Get off Mumsnet, Facebook, Twitter etc.
Have an active lifestyle - walk or cycle whenever you can - you will have more energy and won't have to spend an hour in a sweaty gym.
Make sure everyone in the family pitches in with housework.
Don't iron, except for really smart clothes that definitely need it. Avoid buying such clothes as much as possible.
PS I don't do any of the above (apart from the don't iron one) but I know I should!
Agree strongly with batch cooking - I always make six portions of Bolognese or tomato sauce for pasta, and freeze the portions we don't eat at the next meal.

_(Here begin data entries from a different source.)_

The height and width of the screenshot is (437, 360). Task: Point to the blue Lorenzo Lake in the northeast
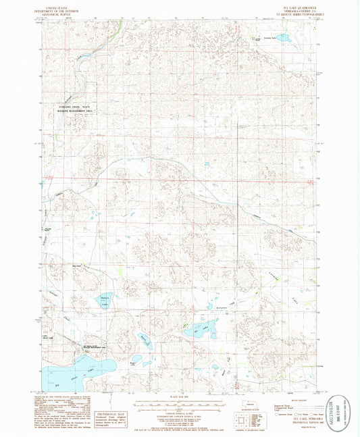click(284, 38)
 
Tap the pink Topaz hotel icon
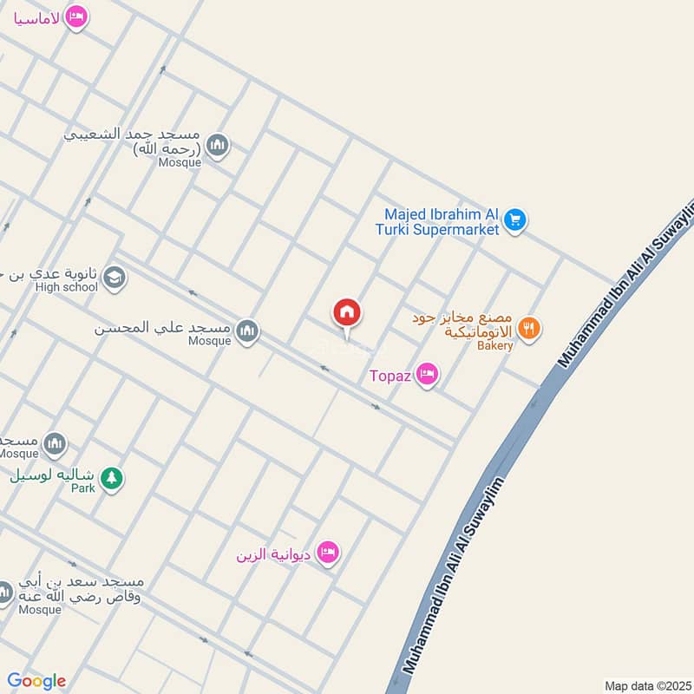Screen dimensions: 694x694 [x=427, y=375]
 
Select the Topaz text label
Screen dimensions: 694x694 [x=390, y=376]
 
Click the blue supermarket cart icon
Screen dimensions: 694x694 [x=515, y=219]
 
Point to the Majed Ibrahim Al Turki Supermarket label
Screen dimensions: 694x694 [x=442, y=222]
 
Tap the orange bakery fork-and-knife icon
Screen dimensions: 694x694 [x=528, y=329]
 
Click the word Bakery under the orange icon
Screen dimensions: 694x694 [x=494, y=345]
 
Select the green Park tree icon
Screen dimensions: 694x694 [x=111, y=477]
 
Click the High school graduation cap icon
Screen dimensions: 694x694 [x=114, y=278]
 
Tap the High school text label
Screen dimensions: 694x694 [x=67, y=287]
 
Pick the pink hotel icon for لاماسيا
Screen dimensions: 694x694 [x=76, y=16]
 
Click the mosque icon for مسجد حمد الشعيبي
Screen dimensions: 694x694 [x=218, y=145]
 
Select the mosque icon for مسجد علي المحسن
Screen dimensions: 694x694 [x=247, y=331]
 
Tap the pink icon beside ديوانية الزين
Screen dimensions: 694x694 [x=327, y=553]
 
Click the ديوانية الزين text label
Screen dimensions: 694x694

Keep your house (kitchen and bathroom cupboards) well stocked and organised, so that you never run short of any basics but can find everything easily too.
Allocate specific routine times in the week for shopping, major laundry (sheets).
Internet shopping for everything saves hours trawling round the shops.
Agree totally with Bonsoirs internet shopping tip. Did a lot of my Christmas shopping on my phone while waiting for GP and hospital appointments and while DC were in the bath.
List making, in a notebook I carry round, saves me time too. Stops me forgetting things if I do go to the shops, knew who I had left to buy for at Christmas, which birthdays are coming up, what size curtains I need to replace if I see some in a charity shop etc, etc.